Essa agenda tem sido bem recebida por governos de direita recém-eleitos na Colômbia, no Equador e no Peru, que chegaram ao poder com a promessa de combater as organizações criminais transnacionais com mãos de ferro.

No entanto, na Amazônia, em outras florestas, nos páramos de alta altitude e em outras áreas visadas para a mineração —, essas políticas estão causando o medo de que a violência se agrave. A mineração tem sido apontada repetidamente como o setor mais associado a assassinatos de defensores ambientais, pessoas que atuam de forma pacífica para proteger a natureza e seus territórios.

Rubio iniciou sua viagem pela Colômbia, na terça-feira, onde se reuniu com o presidente Abelardo de la Espriella, um ex-advogado criminalista que se autodenomina “O Tigre”. Os dois governos assinaram um acordo sobre minerais e cooperação nuclear civil, apresentando os pactos como parte de um esforço mais amplo para estreitar laços econômicos e de segurança.

Secretary of State Marco Rubio (left) and Ecuador’s Foreign Affairs Minister Roberto Kury shake hands after a press conference in Quito on Wednesday. Credit: Inside Climate News.

O secretário de Estado Marco Rubio (à esquerda) e o ministro das Relações Exteriores do Equador, Roberto Kury, apertam as mãos após uma entrevista coletiva em Quito, na quarta-feira (09). Foto: Inside Climate News.

Segundo o Departamento de Estado, o acordo prevê que os dois países financiem projetos de extração e processamento mineral no prazo de seis meses. O texto também estipula que os governos se comprometerão a apoiar esses projetos por meio de empréstimos, seguros, investimentos de capital, medidas para facilitar os trâmites administrativos, uma tramitação simplificada das licenças e mais mecanismos voltados à proteção do mercado, como as revisões por motivo de segurança nacional.

O governo Trump tem apresentado constantemente a mineração — e a aquisição de minerais que considera “críticos”, como prata e cobre — como um imperativo de segurança nacional, com o objetivo de contrapor-se  domínio da China em minerais críticos.

O Departamento de Estado dos EUA não divulgou a íntegra do acordo e direcionou a Inside Climate News para uma ficha informativa.

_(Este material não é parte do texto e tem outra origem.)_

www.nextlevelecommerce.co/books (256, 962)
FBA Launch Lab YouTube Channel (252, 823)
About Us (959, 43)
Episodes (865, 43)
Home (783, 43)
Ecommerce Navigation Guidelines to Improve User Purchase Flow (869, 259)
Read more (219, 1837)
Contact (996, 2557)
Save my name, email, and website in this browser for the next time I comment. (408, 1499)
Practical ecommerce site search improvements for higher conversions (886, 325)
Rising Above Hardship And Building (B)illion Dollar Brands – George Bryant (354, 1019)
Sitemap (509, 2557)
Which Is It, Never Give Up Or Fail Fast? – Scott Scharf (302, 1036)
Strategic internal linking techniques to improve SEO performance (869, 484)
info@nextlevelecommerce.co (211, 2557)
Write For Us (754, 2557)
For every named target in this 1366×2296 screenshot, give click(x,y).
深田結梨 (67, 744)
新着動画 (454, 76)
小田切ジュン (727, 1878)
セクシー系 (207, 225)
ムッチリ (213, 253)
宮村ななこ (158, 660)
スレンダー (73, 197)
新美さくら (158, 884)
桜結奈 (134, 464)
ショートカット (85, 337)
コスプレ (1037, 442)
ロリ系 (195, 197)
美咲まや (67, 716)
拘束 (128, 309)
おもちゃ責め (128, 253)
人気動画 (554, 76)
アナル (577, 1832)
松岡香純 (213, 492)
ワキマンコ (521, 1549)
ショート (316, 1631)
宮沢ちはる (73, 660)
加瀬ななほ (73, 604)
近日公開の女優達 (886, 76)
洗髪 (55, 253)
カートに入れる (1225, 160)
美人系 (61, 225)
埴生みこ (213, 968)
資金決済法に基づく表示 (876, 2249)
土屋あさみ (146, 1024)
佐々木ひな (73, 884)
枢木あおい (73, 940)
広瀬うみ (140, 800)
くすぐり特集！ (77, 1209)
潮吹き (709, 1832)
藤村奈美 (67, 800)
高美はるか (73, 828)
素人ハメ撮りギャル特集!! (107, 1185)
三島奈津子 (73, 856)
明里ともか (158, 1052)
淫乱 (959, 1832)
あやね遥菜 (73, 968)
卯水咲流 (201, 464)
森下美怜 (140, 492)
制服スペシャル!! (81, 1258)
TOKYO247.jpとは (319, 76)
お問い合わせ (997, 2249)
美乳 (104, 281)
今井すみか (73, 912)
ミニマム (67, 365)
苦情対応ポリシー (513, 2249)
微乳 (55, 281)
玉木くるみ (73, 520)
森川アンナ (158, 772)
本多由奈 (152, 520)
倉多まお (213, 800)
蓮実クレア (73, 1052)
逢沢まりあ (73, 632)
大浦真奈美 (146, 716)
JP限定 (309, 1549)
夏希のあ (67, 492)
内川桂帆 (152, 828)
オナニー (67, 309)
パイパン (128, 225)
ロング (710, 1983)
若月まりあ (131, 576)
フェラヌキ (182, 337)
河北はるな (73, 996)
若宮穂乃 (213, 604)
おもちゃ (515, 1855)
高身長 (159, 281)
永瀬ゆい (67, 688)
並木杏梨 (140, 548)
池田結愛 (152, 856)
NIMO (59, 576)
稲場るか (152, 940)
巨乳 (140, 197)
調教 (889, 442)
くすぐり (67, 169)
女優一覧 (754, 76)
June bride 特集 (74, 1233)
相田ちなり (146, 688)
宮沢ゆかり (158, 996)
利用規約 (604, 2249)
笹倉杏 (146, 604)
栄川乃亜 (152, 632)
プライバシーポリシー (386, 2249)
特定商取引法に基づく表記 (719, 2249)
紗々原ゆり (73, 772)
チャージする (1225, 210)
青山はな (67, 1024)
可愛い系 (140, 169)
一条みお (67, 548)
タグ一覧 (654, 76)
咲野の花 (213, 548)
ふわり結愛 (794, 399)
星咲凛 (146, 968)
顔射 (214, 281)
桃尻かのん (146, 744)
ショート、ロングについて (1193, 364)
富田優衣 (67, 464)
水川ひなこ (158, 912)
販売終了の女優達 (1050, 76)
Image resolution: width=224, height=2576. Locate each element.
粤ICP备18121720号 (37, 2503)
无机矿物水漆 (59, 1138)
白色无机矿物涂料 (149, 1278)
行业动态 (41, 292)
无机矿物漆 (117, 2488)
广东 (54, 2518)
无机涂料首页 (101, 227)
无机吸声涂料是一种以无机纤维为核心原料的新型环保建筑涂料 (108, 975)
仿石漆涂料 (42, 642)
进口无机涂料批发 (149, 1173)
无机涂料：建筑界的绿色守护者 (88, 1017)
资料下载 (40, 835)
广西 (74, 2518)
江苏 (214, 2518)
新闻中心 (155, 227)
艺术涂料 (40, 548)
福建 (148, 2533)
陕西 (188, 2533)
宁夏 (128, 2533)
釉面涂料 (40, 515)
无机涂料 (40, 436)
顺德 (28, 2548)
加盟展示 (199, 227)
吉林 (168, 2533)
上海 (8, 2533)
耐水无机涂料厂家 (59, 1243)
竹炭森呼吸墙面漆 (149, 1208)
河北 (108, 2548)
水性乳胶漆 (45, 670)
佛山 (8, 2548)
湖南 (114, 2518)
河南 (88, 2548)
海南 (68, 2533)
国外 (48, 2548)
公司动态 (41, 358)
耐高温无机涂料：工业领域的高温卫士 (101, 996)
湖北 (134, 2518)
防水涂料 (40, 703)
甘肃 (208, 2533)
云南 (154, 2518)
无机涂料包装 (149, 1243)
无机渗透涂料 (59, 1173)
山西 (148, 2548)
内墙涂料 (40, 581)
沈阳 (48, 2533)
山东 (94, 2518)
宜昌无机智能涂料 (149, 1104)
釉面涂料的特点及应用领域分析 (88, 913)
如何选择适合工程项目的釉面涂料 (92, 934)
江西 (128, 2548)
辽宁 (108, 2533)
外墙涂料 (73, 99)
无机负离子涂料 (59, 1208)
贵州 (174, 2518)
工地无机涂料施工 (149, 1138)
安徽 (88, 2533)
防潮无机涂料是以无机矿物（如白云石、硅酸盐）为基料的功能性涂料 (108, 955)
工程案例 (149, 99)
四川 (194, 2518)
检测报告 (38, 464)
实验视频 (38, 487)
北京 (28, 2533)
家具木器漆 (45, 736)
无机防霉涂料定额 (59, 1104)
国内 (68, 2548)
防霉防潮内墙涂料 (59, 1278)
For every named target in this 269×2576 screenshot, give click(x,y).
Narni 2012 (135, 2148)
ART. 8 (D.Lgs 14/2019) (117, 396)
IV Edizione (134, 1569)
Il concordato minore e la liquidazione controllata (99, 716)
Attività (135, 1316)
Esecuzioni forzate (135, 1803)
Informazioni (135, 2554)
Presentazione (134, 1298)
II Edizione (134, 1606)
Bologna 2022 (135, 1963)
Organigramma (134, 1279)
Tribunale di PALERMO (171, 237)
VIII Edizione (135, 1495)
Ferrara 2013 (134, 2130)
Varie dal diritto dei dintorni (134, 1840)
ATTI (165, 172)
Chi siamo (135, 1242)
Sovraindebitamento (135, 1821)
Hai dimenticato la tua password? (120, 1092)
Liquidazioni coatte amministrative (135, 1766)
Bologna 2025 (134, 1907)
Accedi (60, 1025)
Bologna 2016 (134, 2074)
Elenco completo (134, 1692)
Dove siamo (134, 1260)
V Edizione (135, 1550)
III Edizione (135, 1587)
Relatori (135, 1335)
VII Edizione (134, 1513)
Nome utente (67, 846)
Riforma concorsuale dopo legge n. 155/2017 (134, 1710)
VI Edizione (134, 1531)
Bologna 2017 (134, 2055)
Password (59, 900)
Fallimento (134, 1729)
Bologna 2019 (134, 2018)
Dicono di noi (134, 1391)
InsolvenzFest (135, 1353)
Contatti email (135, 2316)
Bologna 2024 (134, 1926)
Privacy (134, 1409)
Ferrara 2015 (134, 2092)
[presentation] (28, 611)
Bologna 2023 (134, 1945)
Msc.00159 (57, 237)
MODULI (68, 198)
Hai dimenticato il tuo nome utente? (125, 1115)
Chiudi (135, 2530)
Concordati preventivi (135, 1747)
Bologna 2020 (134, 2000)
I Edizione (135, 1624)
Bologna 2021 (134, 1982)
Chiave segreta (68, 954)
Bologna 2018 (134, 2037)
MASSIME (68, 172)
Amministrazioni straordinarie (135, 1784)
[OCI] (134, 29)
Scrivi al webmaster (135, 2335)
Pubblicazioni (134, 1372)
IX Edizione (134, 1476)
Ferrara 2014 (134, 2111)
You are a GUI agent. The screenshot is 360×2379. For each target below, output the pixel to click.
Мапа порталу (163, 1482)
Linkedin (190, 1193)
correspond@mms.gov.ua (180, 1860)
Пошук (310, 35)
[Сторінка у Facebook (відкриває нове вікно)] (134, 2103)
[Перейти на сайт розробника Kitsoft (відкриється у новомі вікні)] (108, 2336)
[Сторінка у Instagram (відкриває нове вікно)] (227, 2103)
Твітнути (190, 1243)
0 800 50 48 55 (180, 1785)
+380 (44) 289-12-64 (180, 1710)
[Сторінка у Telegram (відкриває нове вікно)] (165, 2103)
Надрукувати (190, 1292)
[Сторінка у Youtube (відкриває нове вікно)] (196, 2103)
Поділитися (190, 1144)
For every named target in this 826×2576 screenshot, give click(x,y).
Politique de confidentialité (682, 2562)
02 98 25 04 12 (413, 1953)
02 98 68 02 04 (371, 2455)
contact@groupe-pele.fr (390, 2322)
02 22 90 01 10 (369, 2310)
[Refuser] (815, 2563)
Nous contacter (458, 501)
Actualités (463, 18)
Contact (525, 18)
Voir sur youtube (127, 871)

Um porta-voz do órgão afirmou, por e-mail, que os Estados Unidos estão comprometidos com acordos de minerais críticos que sejam “transparentes, regidos por normas e mutuamente benéficos”. A mineração ilegal prejudica os trabalhadores e o meio ambiente, afirmou o porta-voz, acrescentando: “O melhor caminho para combater a mineração ilegal é por meio da mineração legal”.

O porta-voz não respondeu a questionamentos sobre se o acordo inclui compromissos de respeito aos direitos humanos, incluindo o direito internacionalmente reconhecido dos povos indígenas ao consentimento prévio, livre e informado sobre projetos que afetem suas terras — ou se o pacto leva em conta os direitos da natureza, reconhecidos pelos tribunais da Colômbia, no Peru e no Equador.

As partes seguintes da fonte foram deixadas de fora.